I'm using the iris dataset in R. I filtered the dataset so iris$Species == setosa or versicolor. I then created a scatter plot where the x axis is Sepal.Length and the y axis is Sepal.Width. The points were highlighted based on Species, and 2 different linear regression lines were added to the scatter plot based on species.
Here are my questions:
- Is it possible to get the slope equations/ slope values for the 2 lines (setosa or versicolor) from the scatter plot? If so, how?
- Is it possible to use a statistical test to see if the slope equations/ slope values for the 2 lines (setosa or versicolor) were significantly different from one another?

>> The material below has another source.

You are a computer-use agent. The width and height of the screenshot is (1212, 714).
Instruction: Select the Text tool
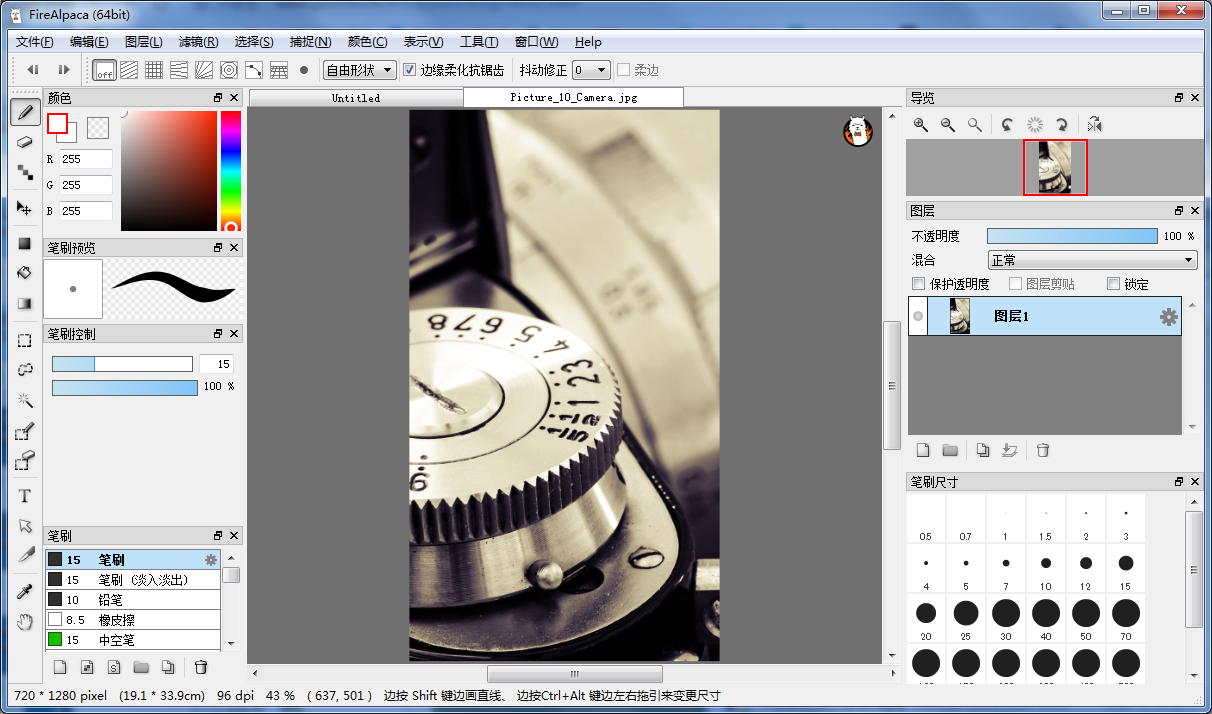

Please let me know if/when you can.
Thanks ahead of time.
-P.S.
Here is the figure:
Here is the R code to generate the plot:
# creates data for scatter plot
## dataset of interest
iris
## for iris
colnames (iris)
### creates dataset with just cases where iris$Species == setosa or versicolor
#### unique values for iris$Species
unique(iris$Species)
#### loads tidyverse package
library(tidyverse)
##### filters dataset with just cases where iris$Species == setosa or versicolor
iris__setosa_or_versicolor <- iris %>% filter(iris$Species != "virginica")
##### turns iris__setosa_or_versicolor to dataframe
iris__setosa_or_versicolor <- data.frame(iris__setosa_or_versicolor)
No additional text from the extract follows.